People aren’t just data.  But if people aren’t in the data, too often they escape the notice of those who make decisions that affect their lives.

I’m thinking, for example, about a woman I met last year on a visit to Korogocho, one of Nairobi’s sprawling slums.  More than any earlier experience, my conversation with her, in the 8-by-10 corrugated shelter she shares with seven children and a sometime husband, helped me understand the relationship between being counted and being seen.

In an isolated and poor community, virtually unserved by any level of government and sustained by catch-as-catch-can jobs, this woman would be all but invisible to many who make decisions that affect her life. She would be unseen when far off government planners and international donors figure out where to locate health services and schools.  She would be unrecognized as a citizen who needs protection from violence and human rights abuses.  And she would be unknown as a contributor to the Kenyan economy.

She would be, that is, if not for the fact that the African Population and Health Research Center operates a demographic surveillance site in Korogocho.  The site is one of several large communities where data collectors periodically visit selected households – by chance, including hers – and researchers use the information they collect to make visible the basic facts and experiences of people living in Nairobi’s urban slums. Information about this woman, aggregated and analyzed with information about many others, has helped make the policy community understand the needs of the urban poor, and has helped to track progress (or lack of it) over more than a decade.

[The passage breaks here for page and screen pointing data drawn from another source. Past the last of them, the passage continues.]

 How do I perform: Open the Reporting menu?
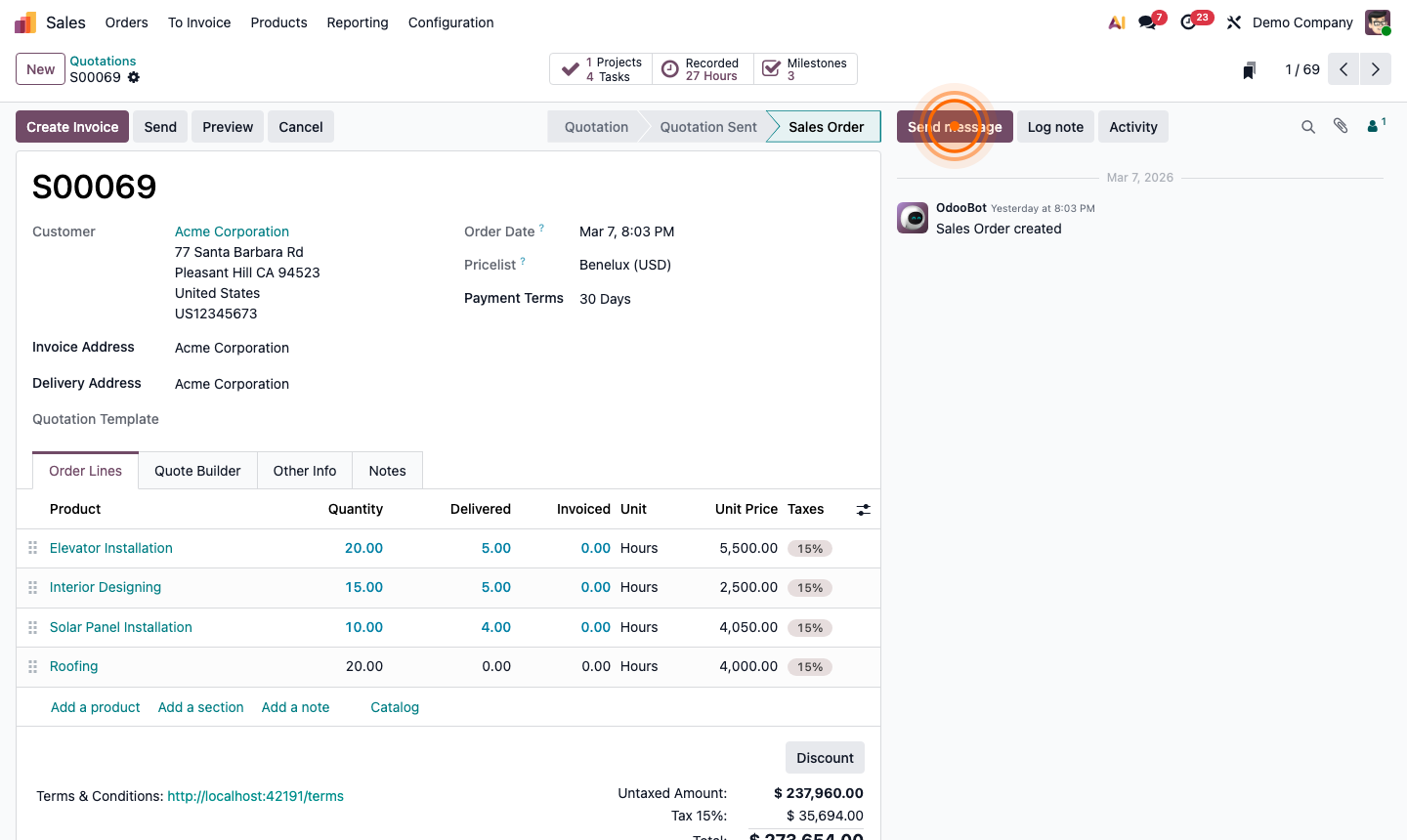(x=358, y=22)
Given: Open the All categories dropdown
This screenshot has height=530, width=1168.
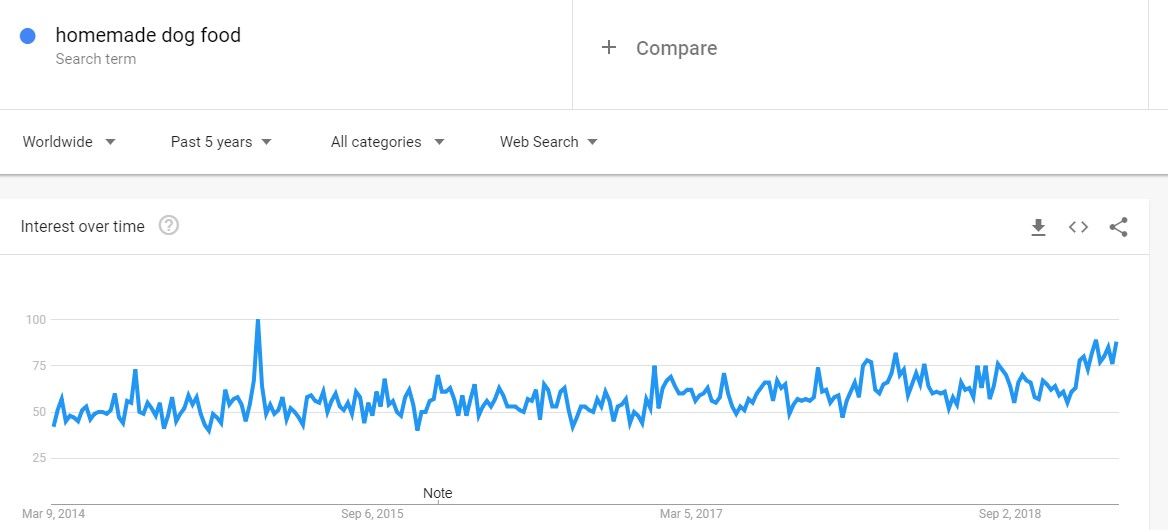Looking at the screenshot, I should tap(387, 141).
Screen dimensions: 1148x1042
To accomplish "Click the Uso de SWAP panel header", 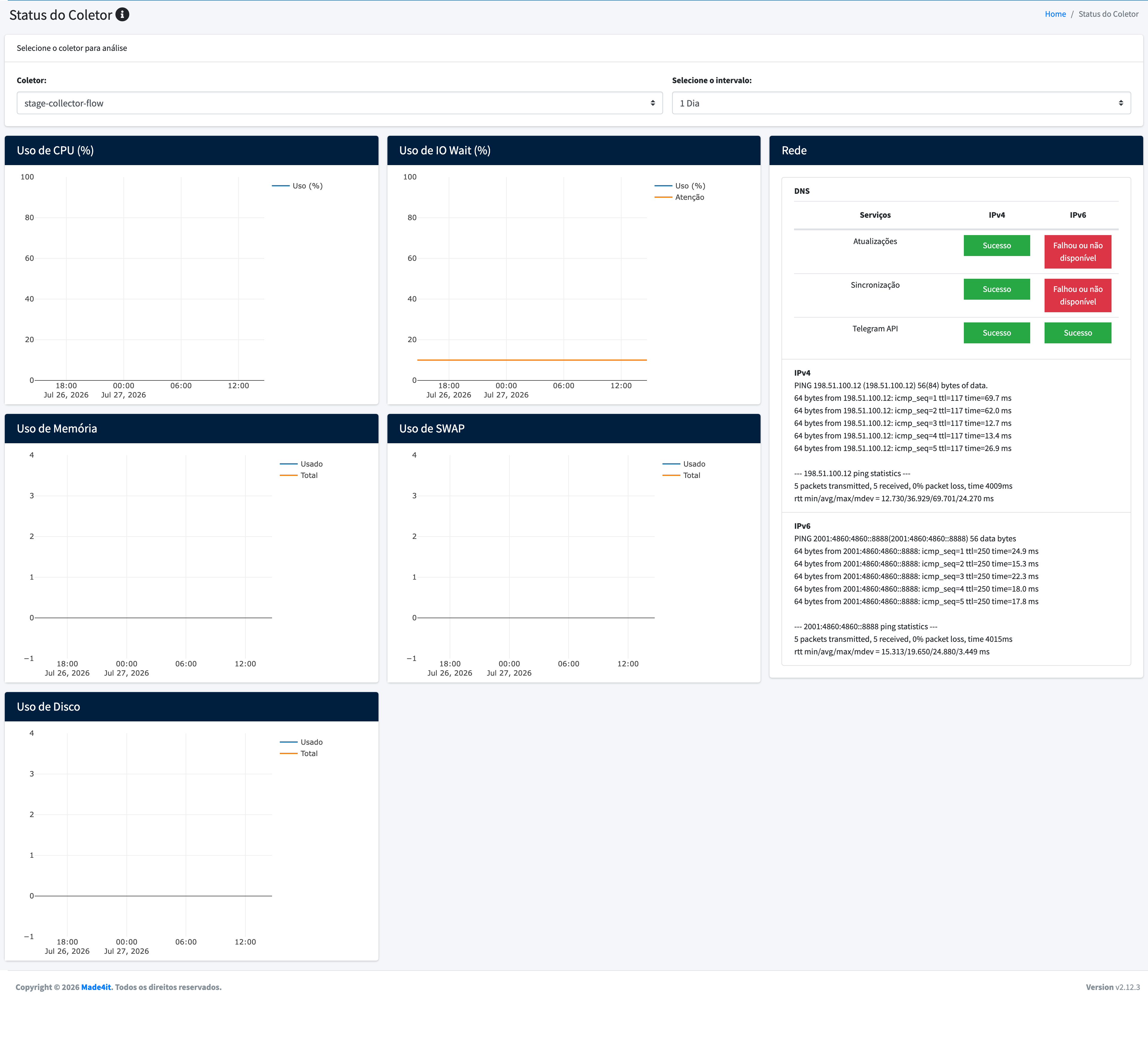I will coord(573,428).

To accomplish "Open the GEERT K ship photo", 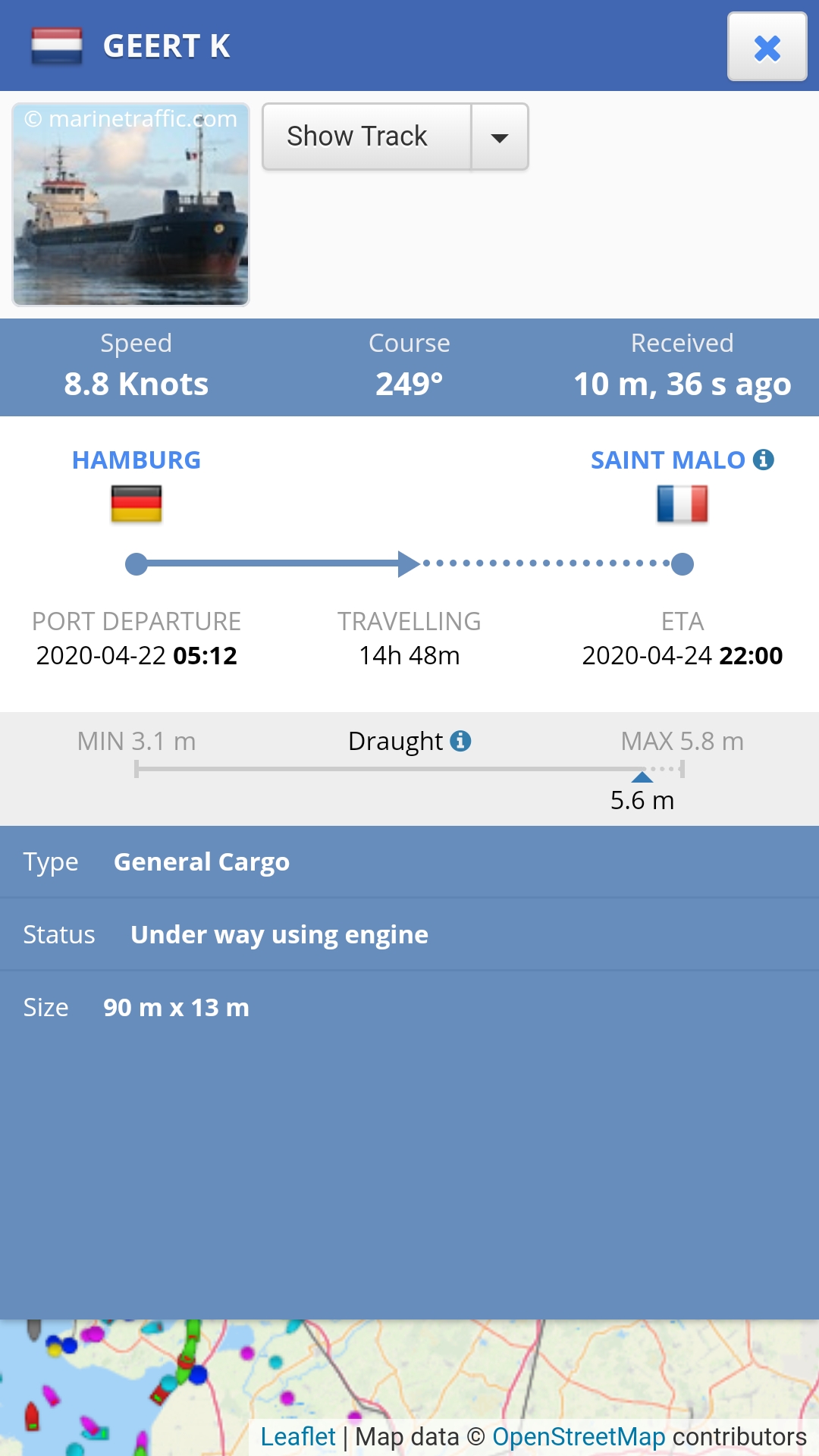I will [x=130, y=205].
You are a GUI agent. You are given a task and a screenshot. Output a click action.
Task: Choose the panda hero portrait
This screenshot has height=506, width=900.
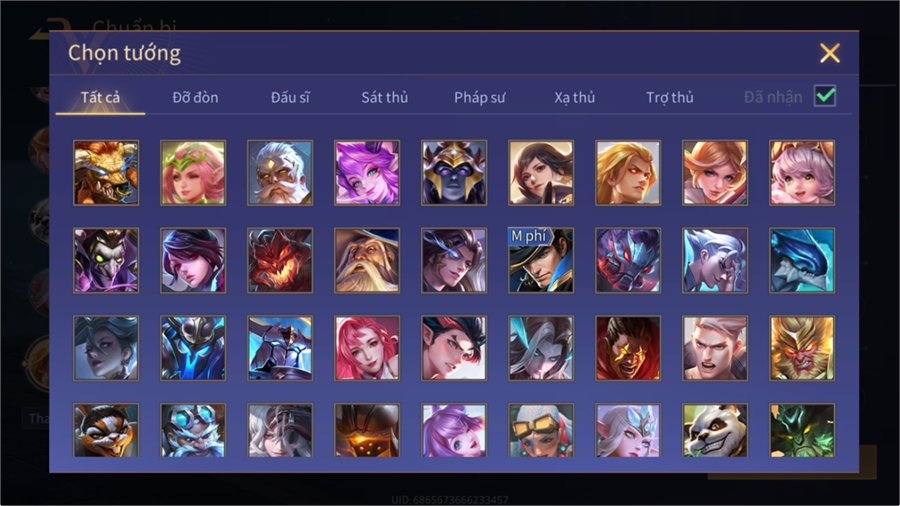[715, 430]
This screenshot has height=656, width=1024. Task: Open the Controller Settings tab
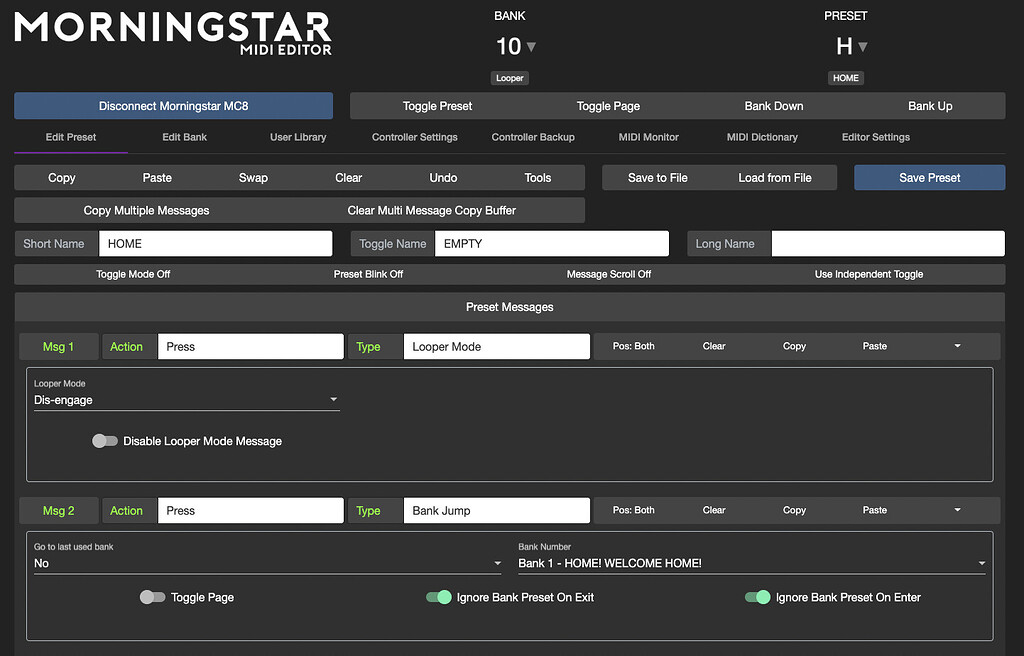click(x=414, y=137)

It’s this connection between being counted and being visible that motivates our work with the United Nations Foundation, the US Department of State and many leading experts in a project called Data 2X. Data 2X, launched by Secretary Hillary Clinton in 2012, starts from a belief that essential features of women’s lives are undercounted or entirely ignored. Consequently, policies – even those that may be intended to improve equity and living conditions – miss the mark.

In phase one of the project, just now coming to a conclusion, the project team led by Mayra Buvinic looked at many aspects of life – freedom from violence, security, livelihoods, health and education – and created an inventory of the main sources of cross-national data through which we understand the conditions women face and the contributions they make. They obtained terrific input along the way from a large number of leading experts on gender data, from academia, UN agencies, government and civil society groups focused on gender-sensitive research and policy.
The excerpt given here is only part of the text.